Dari kejauhan,
deretan perbukitan dan hamparan sawah di kaki-kakinya menjadi suatu pemandangan
yang membuat mata tak ingin untuk berkedip. Tampak dari jauh parit-parit
berkelok-berkelok menambah indah dan menjadi kesan yang unik. Suara burung yang
berkicauan dan teriakan binatang liar di hutan yang berada dibukit menjadi
suara indah berpadu dengan sejuknya hawa di sekitar tempat tersebut.
Sekali-sekali terlihat burung-burung pipit beterbangan karena di usir oleh
petani. Jalan-jalan aspal juga menjadi pelangkap dalam keindahan pemandangan.

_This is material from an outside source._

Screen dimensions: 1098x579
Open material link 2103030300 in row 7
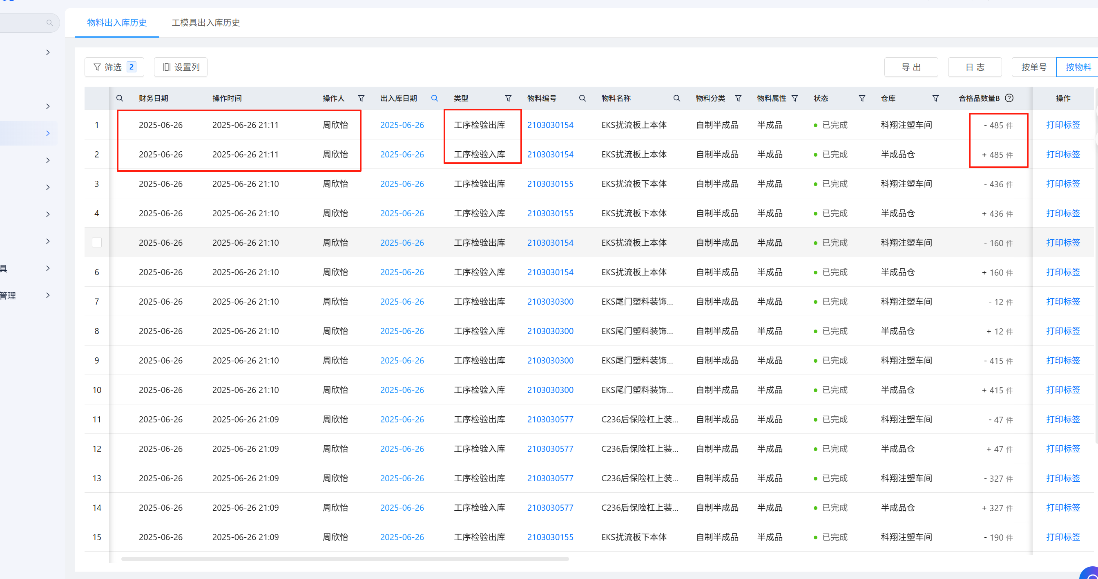(x=550, y=302)
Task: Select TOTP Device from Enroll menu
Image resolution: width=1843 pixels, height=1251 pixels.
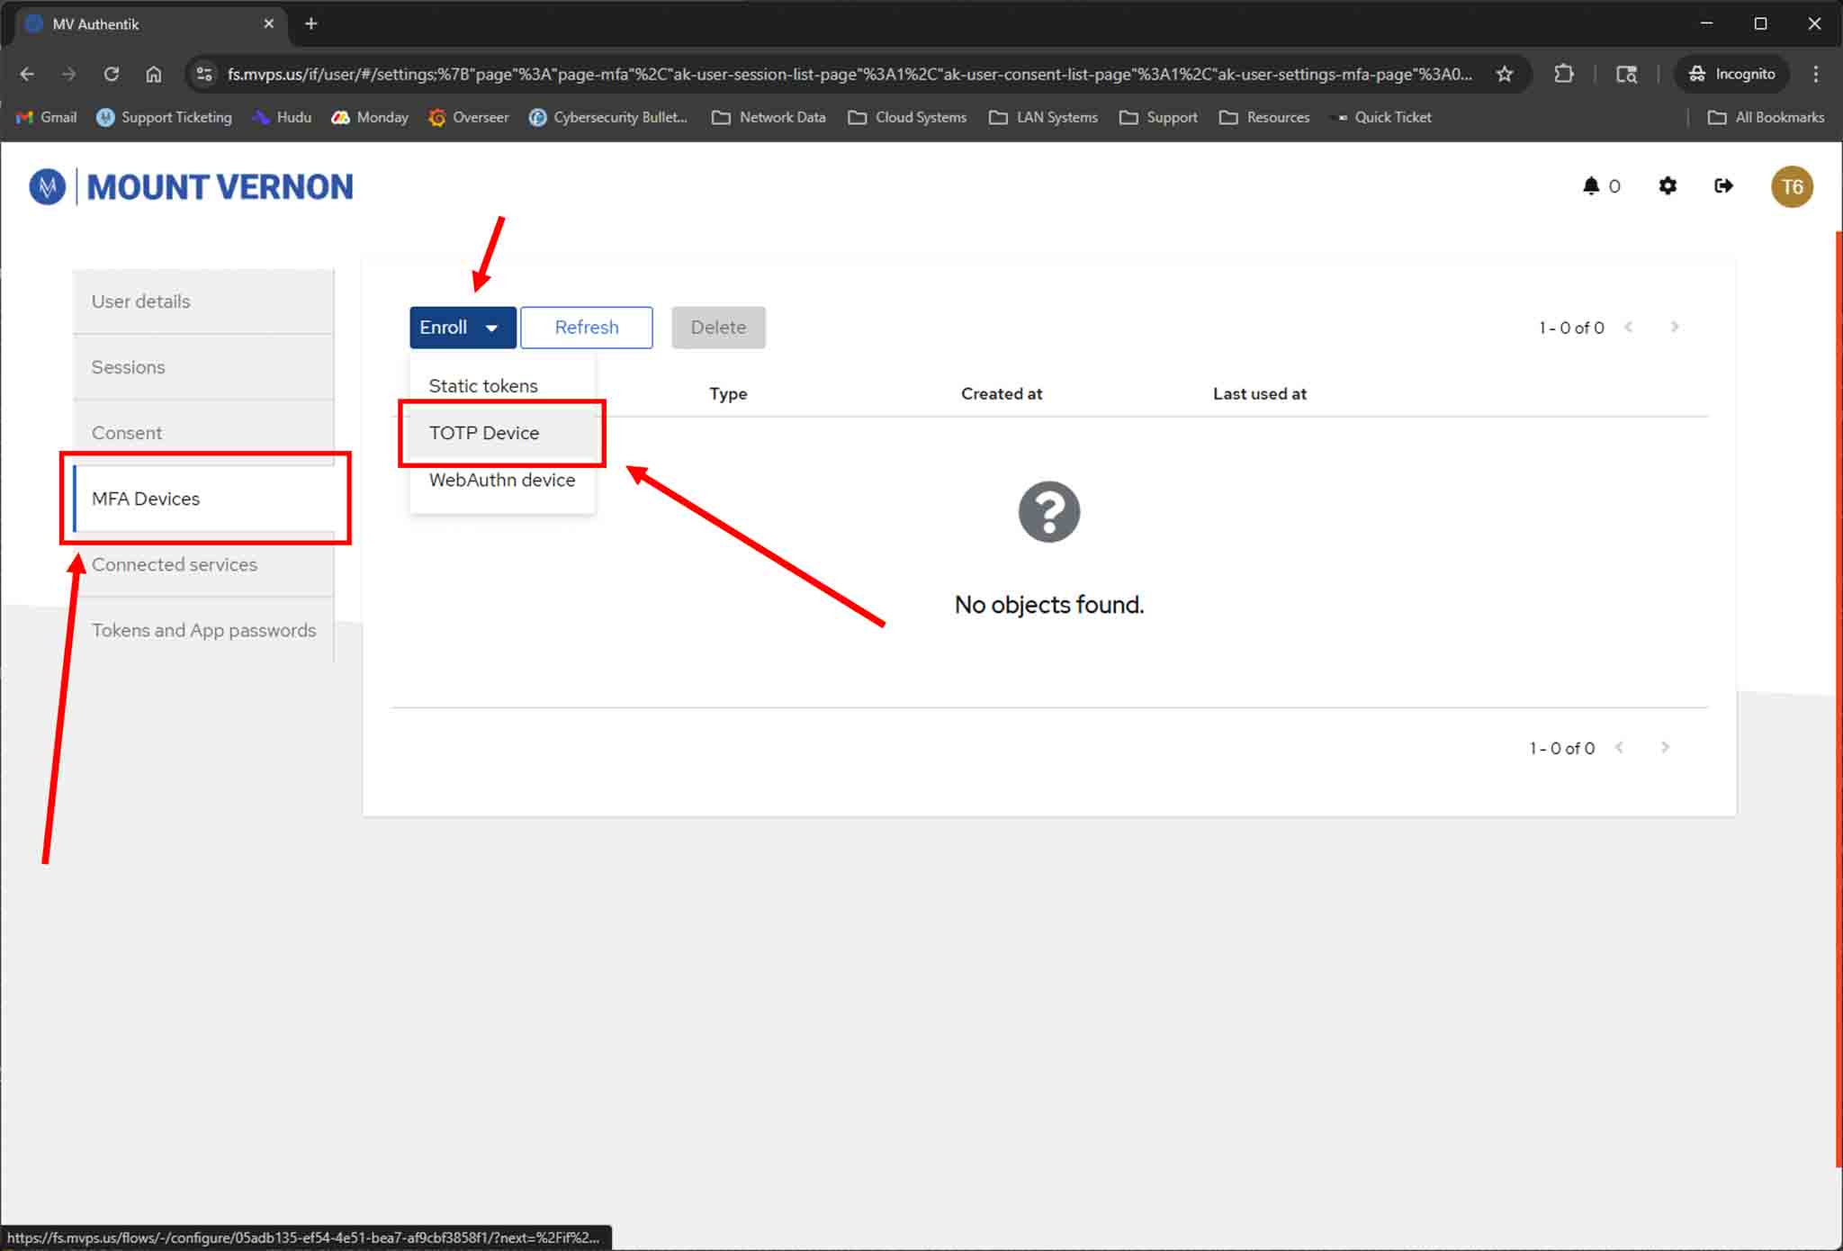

Jalan raya tersebut menjadikan akses ke daerah itu mudah untuk didatangi. Bagi
yang ingin merefreskan pikiran dan untuk berelaksasi, tempat itulah jawabannya.
Sompak, itulah
nama sebuah tempat yang mempunyai pemandangan indah itu. Sompak adalah sebuah
kecamatan yang baru mekar tiga tahun
silam yang terletak di Kabupaten Landak .Jarak antara Sompak dengan kota
Pontianak dapat di tempuh sekitar empat jam. Wilayahnya di kepung oleh
bukit-bukit yang rata-rata 40 m di bawah
permukaan laut. Hal tersebut membuat sinyal telepon seluler susah untuk
diterima. Sompak dihuni 98% suku dayak dengan sub suku adalah adalah dayak “ahe”. Sebagaian besar mata
pencahariannya adalah bertani dan berkebun terutama berkebun karet. “hari-hari saya pergi menoreh dari jam 04.00
sampai jam 09.00 pagi” tukas Toton (5/03/2011).
Masuknya
perkebunan sawit menjadikan pemandangan di sompak menjadi kurang indah, tidak
lagi ada pohon-pohon besar, tidak tampak lagi binatang liar yang sering
terlihat, tidak terdengar lagi kicauan burung serta ademnya udara kurang
dirasakan lagi. “ burung-burung sekarang
susah ditemui, kalau dulu banyak yang masuk jerat kami, ungkap hendrik
(17/10/2011). Bukit-bukit yang ada menjadi lahan perkebunan sawit yang tampak hanyalah
pohon-pohon sawit yang berumur setahun. Sungai-sungai yang ada menjadi kering
sehingga sulit untuk mencari ikan. “ sekarang kami jarang ngaca lagi, soalnya
airnya dangkal dan keruh bekas aliran air dari kebun sawit”. Ujar Elat.
Perubahan yang
terjadi membuat kondisi yang dahulu terasa nyaman menjadi lebih susah. “
sekarang susah mencari rotan karena hutan udah habis jadi saya beralih
pekerjaan menjadi buruh sawit walupun hasilnya tidak seberapa yang penting bisa
makan” kata Asom sambil mengerutkan dahi. Akan tetapi masih ada warga yang
tetap mempertahankan tanah unutk berkebun karet meski tanahnya, akan dibeli
dengan harga tinggi, seperti yang di ungkapkan Toton “ saya masih noreh sampai
sekarang, saya tidak mau jual tanah saya karena sayang karet-karet yang masih berproduksi secara maksimal. Kalau
saya jual tanah saya, bagaimana saya mau cari makan dan saya rasa hasil dari
karet lebih besar dari gaji dari sawit”.